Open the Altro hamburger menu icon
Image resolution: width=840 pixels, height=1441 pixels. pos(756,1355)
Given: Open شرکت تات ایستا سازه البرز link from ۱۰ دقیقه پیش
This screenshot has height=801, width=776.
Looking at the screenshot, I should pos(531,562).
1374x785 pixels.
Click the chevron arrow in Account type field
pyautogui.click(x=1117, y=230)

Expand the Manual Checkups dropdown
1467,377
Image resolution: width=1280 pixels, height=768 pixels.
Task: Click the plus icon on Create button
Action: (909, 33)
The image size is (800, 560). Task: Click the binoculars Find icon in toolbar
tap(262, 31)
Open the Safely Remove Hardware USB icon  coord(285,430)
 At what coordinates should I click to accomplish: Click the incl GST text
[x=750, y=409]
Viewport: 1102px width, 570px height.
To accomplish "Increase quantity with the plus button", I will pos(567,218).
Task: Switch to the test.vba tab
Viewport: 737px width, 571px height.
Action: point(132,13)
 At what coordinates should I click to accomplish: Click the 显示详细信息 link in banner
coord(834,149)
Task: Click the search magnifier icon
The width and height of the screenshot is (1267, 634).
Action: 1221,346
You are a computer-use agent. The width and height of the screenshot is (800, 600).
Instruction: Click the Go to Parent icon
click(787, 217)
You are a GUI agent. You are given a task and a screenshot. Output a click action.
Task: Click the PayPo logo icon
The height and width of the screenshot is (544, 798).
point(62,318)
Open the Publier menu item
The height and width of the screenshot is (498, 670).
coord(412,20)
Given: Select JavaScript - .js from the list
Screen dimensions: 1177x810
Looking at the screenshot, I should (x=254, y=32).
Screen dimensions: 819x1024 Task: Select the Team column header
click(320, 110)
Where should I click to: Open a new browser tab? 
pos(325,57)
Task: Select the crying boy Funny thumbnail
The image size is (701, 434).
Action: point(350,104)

········

__Exercise brief__
Copy the listing word for word.

__Final answer__
Open the Altro hamburger menu icon
Image resolution: width=840 pixels, height=1441 pixels. pos(756,1355)
Given: Open شرکت تات ایستا سازه البرز link from ۱۰ دقیقه پیش
This screenshot has height=801, width=776.
Looking at the screenshot, I should pos(531,562).
1374x785 pixels.
Click the chevron arrow in Account type field
pyautogui.click(x=1117, y=230)

Expand the Manual Checkups dropdown
1467,377
Image resolution: width=1280 pixels, height=768 pixels.
Task: Click the plus icon on Create button
Action: (909, 33)
The image size is (800, 560). Task: Click the binoculars Find icon in toolbar
tap(262, 31)
Open the Safely Remove Hardware USB icon  coord(285,430)
 At what coordinates should I click to accomplish: Click the incl GST text
[x=750, y=409]
Viewport: 1102px width, 570px height.
To accomplish "Increase quantity with the plus button", I will pos(567,218).
Task: Switch to the test.vba tab
Viewport: 737px width, 571px height.
Action: point(132,13)
 At what coordinates should I click to accomplish: Click the 显示详细信息 link in banner
coord(834,149)
Task: Click the search magnifier icon
The width and height of the screenshot is (1267, 634).
Action: 1221,346
You are a computer-use agent. The width and height of the screenshot is (800, 600).
Instruction: Click the Go to Parent icon
click(787, 217)
You are a GUI agent. You are given a task and a screenshot. Output a click action.
Task: Click the PayPo logo icon
The height and width of the screenshot is (544, 798).
point(62,318)
Open the Publier menu item
The height and width of the screenshot is (498, 670).
coord(412,20)
Given: Select JavaScript - .js from the list
Screen dimensions: 1177x810
Looking at the screenshot, I should (x=254, y=32).
Screen dimensions: 819x1024 Task: Select the Team column header
click(320, 110)
Where should I click to: Open a new browser tab? 
pos(325,57)
Task: Select the crying boy Funny thumbnail
The image size is (701, 434).
Action: point(350,104)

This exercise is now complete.